(Goal of the exercise): Once the line containing "Viewport: 1266px width, 712px" is found in the entries below, restate it and each following line word for word, stopping after the line containing "Screen dimensions: 434x574".

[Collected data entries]
○ ○ ○ ○ ○ ○ ○

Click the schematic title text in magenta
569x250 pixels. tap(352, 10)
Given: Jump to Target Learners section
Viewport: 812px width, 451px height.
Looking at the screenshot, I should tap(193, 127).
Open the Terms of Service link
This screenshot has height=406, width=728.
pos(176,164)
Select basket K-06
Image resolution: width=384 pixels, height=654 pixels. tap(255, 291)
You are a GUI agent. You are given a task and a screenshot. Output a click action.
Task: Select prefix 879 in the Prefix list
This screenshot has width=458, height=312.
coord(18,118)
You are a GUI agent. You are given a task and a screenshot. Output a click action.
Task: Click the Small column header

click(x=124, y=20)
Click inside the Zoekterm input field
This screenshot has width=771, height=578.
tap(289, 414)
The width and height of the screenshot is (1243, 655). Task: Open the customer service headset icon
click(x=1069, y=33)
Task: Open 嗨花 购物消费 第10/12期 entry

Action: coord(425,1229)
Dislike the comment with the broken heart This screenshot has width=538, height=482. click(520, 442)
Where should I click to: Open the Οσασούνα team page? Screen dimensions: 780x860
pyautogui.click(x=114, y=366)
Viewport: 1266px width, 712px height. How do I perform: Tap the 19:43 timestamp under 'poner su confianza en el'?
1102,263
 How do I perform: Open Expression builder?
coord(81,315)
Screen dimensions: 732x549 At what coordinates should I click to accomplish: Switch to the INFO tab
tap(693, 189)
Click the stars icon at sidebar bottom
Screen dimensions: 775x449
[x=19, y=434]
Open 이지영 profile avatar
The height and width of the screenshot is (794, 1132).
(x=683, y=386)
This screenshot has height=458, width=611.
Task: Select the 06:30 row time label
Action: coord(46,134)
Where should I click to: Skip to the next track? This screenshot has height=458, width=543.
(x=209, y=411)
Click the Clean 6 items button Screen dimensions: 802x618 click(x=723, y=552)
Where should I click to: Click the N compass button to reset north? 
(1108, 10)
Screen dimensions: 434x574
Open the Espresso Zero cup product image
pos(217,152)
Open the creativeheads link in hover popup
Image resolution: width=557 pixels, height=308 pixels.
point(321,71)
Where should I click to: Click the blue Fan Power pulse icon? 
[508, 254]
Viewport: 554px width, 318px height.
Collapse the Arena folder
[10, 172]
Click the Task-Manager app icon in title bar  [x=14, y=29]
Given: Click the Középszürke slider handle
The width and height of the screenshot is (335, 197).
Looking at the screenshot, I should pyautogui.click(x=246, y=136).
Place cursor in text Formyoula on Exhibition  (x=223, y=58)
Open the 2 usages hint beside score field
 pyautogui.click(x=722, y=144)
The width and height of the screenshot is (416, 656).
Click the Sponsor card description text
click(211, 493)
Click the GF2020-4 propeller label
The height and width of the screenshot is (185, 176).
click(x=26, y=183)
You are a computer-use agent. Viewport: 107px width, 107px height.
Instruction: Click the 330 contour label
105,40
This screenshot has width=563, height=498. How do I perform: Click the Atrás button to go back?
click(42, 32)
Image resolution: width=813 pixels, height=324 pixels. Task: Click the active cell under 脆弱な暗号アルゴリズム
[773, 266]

○ ○ ○ ○ ○ ○ ○

(Result for this exercise):
Viewport: 1266px width, 712px height. How do I perform: Tap the 19:43 timestamp under 'poner su confianza en el'?
1102,263
 How do I perform: Open Expression builder?
coord(81,315)
Screen dimensions: 732x549 At what coordinates should I click to accomplish: Switch to the INFO tab
tap(693, 189)
Click the stars icon at sidebar bottom
Screen dimensions: 775x449
[x=19, y=434]
Open 이지영 profile avatar
The height and width of the screenshot is (794, 1132).
(x=683, y=386)
This screenshot has height=458, width=611.
Task: Select the 06:30 row time label
Action: coord(46,134)
Where should I click to: Skip to the next track? This screenshot has height=458, width=543.
(x=209, y=411)
Click the Clean 6 items button Screen dimensions: 802x618 click(x=723, y=552)
Where should I click to: Click the N compass button to reset north? 
(1108, 10)
Screen dimensions: 434x574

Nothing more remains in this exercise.